Characters (and thus emojis) have a “Line Breaking Property”, which applies one or more breaking classes onto the character. Two of the possible values for said property are:

  • ID = (B) and (A) classes = allow breaks before and after the character
  • AL = (XP) class = don’t allow breaks in between pairs.

~

2. If the above is a feature: is there a list of emojis – or can we detect which emojis – that get text-wrapped (and those who are not) available somewhere?

The answer to question 1 clearly indicates that it’s an actual feature. Khaled also sent me a link to a plain text file mentioning the Line Breaking Properties per character. Linking back to the tests I ran, we can extract these values for 💩 and ⚠️:

  • 💩 = 1F4A5..1F4A9;ID
  • ⚠️ = 26A0..26BC;AL

The plot thickens, right?

💩 and ⚠️ have a different Line Breaking Property set:

  • 💩 = ID = breaks allowed before and after the character
  • ⚠️ = AL = no breaks allowed in between pairs.

~

2b. (Bonus question) Can I somehow force emojis with the AL-property to split in between pairs?

Yes you can! From the spec:

Use ZWSP as a manual override to provide break opportunities around alphabetic or symbol characters.

ZWSP = ZERO WIDTH SPACE (U+200B or HTML &#8203;).

When looking that one up in the list, we can see that is has ZW set as a value for its Line Breaking Property. The spec mentions that ZW applies the (A) class, thus allowing breaks after it 😊

Manually sprinkle a ZWSP character in between pairs of AL-emoijs to provide break opportunities.

Using CSS you can use word-break: break-all; to allow breaks be inserted between any two characters.

~

3. Why do emojis get text-wrapped, and not hyphenated?

Browsers use a language-based hyphenation dictionary to apply hyphenation. The dictionary to use is defined by the set language on a document or element. From the CSS Text Module Level 3 Spec:

Correct automatic hyphenation requires a hyphenation resource appropriate to the language of the text being broken. The UA is therefore only required to automatically hyphenate text for which the author has declared a language (e.g. via HTML lang) and for which it has an appropriate hyphenation resource.
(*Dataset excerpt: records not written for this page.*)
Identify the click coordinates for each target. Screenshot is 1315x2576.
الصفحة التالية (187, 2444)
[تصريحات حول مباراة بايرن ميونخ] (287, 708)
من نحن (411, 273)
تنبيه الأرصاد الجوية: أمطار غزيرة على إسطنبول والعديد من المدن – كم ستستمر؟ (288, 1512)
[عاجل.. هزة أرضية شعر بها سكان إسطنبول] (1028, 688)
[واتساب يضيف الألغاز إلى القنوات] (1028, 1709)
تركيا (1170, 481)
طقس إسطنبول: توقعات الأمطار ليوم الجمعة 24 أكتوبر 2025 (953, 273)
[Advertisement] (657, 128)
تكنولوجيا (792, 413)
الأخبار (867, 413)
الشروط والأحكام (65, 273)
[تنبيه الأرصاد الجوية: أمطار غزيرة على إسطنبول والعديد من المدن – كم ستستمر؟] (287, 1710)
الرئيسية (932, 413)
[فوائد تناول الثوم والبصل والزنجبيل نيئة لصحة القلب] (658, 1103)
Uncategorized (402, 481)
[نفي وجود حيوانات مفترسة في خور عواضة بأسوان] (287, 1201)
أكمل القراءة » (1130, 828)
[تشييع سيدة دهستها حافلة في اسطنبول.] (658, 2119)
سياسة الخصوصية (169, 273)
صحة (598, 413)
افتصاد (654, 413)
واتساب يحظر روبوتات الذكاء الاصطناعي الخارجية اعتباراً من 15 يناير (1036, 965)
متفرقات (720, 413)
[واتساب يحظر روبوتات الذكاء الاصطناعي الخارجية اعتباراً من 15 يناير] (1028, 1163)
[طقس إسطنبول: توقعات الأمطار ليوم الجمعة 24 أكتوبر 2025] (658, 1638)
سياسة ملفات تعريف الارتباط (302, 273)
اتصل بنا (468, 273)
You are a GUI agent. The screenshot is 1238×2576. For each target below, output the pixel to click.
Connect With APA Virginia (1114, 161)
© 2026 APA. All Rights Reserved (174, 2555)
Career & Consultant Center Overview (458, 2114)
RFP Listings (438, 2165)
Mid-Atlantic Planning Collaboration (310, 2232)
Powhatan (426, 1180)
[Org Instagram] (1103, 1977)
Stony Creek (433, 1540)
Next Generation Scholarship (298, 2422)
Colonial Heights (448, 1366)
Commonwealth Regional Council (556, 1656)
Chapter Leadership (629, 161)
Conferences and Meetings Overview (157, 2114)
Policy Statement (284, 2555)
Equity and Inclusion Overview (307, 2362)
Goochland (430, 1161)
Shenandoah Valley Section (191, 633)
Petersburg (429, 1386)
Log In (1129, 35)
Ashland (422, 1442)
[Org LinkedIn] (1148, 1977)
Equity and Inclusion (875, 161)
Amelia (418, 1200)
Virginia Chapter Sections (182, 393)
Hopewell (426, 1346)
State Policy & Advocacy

(*) As seen in the tests it should be noted that firefox follows this guideline quite strictly, as hyphenation only works when explicitly setting the lang attribute to a one of its supported languages (see tests). Chrome and Safari, apparently, are not so strict in this and use a default language. There’s a bug filed for Chrome on this.

There is no hyphenation dictionary for emojis.

Emojis don’t hyphenate because they have no hyphenation-dictionary. For regular text, be sure to set your lang attribute if you want hyphenation to work properly. Also: IE/Edge don’t like my tests, apparently.

~

Now, that was an interesting journey I must say. I now understand why certain things (should) happen. 🙂

Remains – as per usual – a few browser-specific quirks to be answered …

  1. Why, in Chrome, is hyphenation not applied on the last string?
    It’s a bug! and has been fixed in Chrome 56 and up. This issue regressed, and is now properly fixed in Chrome 90.
  2. Why, in Firefox, does the container stretch out on the ⚠️-test, whilst other browsers overflow?
    → …
  3. Why, in IE11/Edge, does the 💩-test not wrap, whilst other browsers do?
    → …
  4. Why, in IE11/Edge, does hyphenation not work even though it should? Setting the lang to en-US, or setting the lang on the body or html yield the same result.
    → …
  5. Why, in Chrome and Safari, is hyphenation applied even when the required lang is not set?
    → Bugs for Chrome and Safari have been filed.